(Element and text position data)

START

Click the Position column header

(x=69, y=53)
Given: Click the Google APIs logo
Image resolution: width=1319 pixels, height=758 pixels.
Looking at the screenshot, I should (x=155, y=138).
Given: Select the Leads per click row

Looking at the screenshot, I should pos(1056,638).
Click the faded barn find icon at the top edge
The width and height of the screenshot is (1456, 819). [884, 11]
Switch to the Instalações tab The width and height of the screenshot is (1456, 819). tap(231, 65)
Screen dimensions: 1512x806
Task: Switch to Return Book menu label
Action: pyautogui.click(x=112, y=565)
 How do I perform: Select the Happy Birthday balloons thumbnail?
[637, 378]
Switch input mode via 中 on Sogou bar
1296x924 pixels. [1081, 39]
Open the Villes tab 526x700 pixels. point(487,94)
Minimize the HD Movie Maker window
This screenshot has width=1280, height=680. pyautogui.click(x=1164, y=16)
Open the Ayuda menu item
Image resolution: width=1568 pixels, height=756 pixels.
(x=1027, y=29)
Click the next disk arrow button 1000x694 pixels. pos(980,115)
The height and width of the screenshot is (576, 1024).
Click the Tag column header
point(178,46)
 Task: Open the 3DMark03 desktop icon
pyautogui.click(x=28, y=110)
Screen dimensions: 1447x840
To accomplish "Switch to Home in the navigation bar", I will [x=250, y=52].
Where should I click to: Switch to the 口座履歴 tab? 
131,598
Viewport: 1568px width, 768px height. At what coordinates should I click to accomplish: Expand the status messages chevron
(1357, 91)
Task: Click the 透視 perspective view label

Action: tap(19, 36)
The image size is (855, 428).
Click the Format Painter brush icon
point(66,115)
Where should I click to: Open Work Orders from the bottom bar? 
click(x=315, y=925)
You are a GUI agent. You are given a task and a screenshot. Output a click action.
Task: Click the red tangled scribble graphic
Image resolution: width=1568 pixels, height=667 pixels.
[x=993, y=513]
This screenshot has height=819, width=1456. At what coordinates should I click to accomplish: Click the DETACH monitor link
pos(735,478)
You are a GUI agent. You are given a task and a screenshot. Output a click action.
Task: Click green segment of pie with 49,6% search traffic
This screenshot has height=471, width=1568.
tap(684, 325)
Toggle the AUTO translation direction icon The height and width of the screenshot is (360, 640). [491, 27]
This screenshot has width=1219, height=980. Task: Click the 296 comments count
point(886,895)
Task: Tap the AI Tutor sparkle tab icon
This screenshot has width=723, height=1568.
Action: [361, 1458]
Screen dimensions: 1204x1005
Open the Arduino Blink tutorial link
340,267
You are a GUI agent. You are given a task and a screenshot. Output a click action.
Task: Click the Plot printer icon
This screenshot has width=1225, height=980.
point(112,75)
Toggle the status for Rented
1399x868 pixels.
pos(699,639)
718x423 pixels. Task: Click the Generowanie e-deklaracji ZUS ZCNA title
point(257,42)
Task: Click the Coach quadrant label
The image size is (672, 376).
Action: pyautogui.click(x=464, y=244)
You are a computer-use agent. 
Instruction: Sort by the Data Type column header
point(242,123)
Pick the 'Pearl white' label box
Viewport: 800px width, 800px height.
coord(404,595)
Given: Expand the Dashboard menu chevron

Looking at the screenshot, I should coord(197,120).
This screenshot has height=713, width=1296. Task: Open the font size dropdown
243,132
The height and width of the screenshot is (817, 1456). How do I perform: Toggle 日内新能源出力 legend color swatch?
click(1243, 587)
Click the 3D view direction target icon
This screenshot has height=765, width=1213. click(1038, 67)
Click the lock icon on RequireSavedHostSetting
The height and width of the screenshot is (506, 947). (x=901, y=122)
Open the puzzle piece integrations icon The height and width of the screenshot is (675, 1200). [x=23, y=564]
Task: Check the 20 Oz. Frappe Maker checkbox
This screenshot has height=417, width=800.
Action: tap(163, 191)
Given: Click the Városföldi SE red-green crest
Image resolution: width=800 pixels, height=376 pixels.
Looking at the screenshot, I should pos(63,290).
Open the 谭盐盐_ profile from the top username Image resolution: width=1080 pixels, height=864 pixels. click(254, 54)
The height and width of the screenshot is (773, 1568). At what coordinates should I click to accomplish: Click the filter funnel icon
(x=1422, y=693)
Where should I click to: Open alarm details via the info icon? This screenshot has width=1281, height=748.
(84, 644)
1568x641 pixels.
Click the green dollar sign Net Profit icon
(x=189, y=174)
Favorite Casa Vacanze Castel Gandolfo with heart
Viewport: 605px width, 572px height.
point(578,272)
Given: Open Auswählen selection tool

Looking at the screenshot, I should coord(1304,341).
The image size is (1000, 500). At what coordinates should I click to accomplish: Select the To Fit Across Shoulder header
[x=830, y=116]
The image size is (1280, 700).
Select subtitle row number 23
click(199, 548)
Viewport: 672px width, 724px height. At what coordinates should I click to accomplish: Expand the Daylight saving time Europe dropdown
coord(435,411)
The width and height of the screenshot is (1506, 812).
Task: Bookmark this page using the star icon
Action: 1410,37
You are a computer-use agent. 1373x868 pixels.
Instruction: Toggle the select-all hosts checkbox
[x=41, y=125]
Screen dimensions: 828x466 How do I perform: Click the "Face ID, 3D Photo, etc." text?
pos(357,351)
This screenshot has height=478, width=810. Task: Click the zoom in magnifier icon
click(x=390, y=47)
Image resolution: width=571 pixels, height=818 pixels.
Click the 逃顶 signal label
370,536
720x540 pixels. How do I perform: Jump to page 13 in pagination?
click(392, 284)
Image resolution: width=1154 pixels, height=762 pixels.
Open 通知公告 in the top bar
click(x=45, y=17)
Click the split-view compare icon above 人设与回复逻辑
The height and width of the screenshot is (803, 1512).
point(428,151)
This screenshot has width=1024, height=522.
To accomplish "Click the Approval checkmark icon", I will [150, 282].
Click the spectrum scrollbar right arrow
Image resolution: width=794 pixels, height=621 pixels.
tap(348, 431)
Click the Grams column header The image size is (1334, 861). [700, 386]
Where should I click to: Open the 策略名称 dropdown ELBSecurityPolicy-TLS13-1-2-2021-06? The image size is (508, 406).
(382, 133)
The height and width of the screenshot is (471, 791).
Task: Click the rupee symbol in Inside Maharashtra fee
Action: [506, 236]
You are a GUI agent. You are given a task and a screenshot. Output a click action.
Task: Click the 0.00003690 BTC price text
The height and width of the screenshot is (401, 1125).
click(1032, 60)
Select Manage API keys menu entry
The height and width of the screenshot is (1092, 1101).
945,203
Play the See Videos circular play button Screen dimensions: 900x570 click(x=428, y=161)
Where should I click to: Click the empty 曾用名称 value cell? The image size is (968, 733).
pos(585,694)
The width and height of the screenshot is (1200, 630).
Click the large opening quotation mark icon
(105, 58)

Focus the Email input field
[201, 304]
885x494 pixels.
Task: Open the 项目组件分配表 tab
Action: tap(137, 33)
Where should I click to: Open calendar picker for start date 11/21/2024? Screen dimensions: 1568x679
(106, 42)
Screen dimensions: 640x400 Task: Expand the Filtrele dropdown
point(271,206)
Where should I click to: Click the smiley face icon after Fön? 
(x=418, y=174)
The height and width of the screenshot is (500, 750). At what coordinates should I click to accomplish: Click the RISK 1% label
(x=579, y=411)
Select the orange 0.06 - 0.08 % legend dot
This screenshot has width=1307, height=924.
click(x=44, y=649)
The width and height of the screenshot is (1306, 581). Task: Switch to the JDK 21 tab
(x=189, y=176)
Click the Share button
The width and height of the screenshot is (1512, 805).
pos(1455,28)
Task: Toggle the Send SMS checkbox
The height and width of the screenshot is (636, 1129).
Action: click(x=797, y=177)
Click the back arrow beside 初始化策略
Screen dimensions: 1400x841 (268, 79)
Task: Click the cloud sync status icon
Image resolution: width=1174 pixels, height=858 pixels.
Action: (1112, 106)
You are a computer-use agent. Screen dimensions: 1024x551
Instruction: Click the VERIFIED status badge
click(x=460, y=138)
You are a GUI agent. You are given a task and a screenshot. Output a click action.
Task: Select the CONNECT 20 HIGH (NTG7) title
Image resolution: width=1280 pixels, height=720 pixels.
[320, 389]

END

WHAT THE TASK ASKS: Copy out, word for word, everything from the line containing "Given: Select the Leads per click row" down to the line containing "Open the Villes", including both of those lines.

RESPONSE TO THIS EXERCISE:
Given: Select the Leads per click row

Looking at the screenshot, I should pos(1056,638).
Click the faded barn find icon at the top edge
The width and height of the screenshot is (1456, 819). [884, 11]
Switch to the Instalações tab The width and height of the screenshot is (1456, 819). tap(231, 65)
Screen dimensions: 1512x806
Task: Switch to Return Book menu label
Action: pyautogui.click(x=112, y=565)
 How do I perform: Select the Happy Birthday balloons thumbnail?
[637, 378]
Switch input mode via 中 on Sogou bar
1296x924 pixels. [1081, 39]
Open the Villes tab 526x700 pixels. point(487,94)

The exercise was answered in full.